時貞の吐息が運之丞の身体に電流を走らせた、そのせいで己の象徴が高ぶってしまった。既に立ち上がっていた時貞のものと触れ合い、妙な感じがする。接吻だけでこれだけ反応してしまうほど、時貞は色っぽいのだ、男好きの男にはたまらない者だろう。佐々木の気持ちが少しわかるような気がした。時貞の手が、運之丞の手を取り、時貞の高ぶりに導いた。


「これも、してくれ・・。嫌なのは承知だ。じゃが、頼む。儂は運之丞にされたい。」


そうはいうものの、それは真っ赤になっていて、少し痛そうな感じがすでにしていた、よほど佐々木に弄られたのだろう、触れるとひりひりするのではないかと運之丞は思った。
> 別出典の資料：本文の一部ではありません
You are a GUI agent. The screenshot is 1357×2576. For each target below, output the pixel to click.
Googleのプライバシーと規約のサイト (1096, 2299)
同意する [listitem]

「四郎様、それは・・・。やれと言われれば、お力をお貸しします。しかし・・・。」


しかめっ面をしながら、時貞の象徴を触れきれずにいる運之丞の手を時貞は自らしっかりと握らせた。握られた瞬間、痛みが走り顔を引き攣らせた時貞を、


「痛いのでございましょう。これは、止めましょう。四郎様は穢れてなどいません。」


「そうじゃない。構わぬ、やってくれい。佐々木の手垢が嫌なのじゃ。」


「しかし・・、私とて男、変わらぬのでは・・。」


「運之丞がいいのだ・・。運之丞にしてもらいたいのだ。信頼できる運之丞に・・。」


赤見の孕んだ顔と少し甘えを含んだような声と目つきで、運之丞に迫った。何もかも、全て吐き出してしまいたかった。もし、それが自分の手でしたとしても身体の中に残っているようで嫌だった。運之丞に施してもらえば全てが吐き出されるような気がしていた。
運之丞の手を己の高ぶりから離すまいと手を添え、そして、動かした。痛みと共に急所くる快感が全身を駆け巡る。もっとその感覚が欲しくて、無意識に腰が動いていた。その淫らな様子に運之丞の理性が少し外れた。ゆっくり、刺激を与えつつ、腕の中に時貞を抱え込みその唇を本能の赴くままに奪っていた。先ほどよりも激しく、貪るようにその口内を探り、そして、握った手を上下に動かしながら、時貞の動きと合わせていた。運之丞の高ぶったままの物が、時貞のわき腹に当たっていた。時貞はそれを開いている手でつかむと、まるで自分の物のように
扱っていた。突然の快感に、運之丞が仰け反った。


「四郎様・・・私のは・せずとも・・。」


「運之丞・・お主も儂を抱きたいと思うか・・・?」


「そのように・・思うたこと・・ござりません。ただ、今は、ああぁぁ・・」


「なぁ・・一緒に・・果てようぞ・・」


そう時貞に言われ、向かい合い互いの物を刺激し合って、果てる一歩手まえで、二人口づけあって果てていた。
他の人から見れば、淫らな行為をしているだけのように見えたが、二人の間では何かの儀式のような感じがしていた。禊(みそぎ)のような、そんな感じさえしていたのだ。


果てた後処理を、運之丞がそっと湯を流して綺麗にしていた。よほどの疲れがあるのか、時貞は暫く動けなくなっていた。湯をゆっくりかけられることすら、そこがひりひりと痛む。身体全身がきしみ始めていた。運之丞としたことで、全てを吐出し、脱力してしまったのだ。そして、話しはじめた。


「儂はな、何もばれておらぬと高をくくっていたんじゃ。じゃがな、お小姓上がりの植野様にも、佐々木にもすぐにばれたのよ。ただ、佐々木には何のつもりで近寄ったのかは、ばれてしまわなかったのは唯一よかった。それと、あやつな、事に夢中になると少し口が柔らかくなるらしい、今日は、鳴滝で歌舞伎者の捕り物があるそうじゃ。それ以外、なにも引き出せなんだ。一番欲しいことはなにも、何一つ引き出せなんだ・・・。なのにこれからも、儂はあ奴の相手をせねばならんのじゃ。馬鹿じゃ儂は、馬鹿じゃ・・・。手玉に取るどころか、手玉に取られてしもうた。」


ボロボロと泪をこぼしながら、運之丞に話した。気位の高い時貞にとって、初めての敗北だったのだ。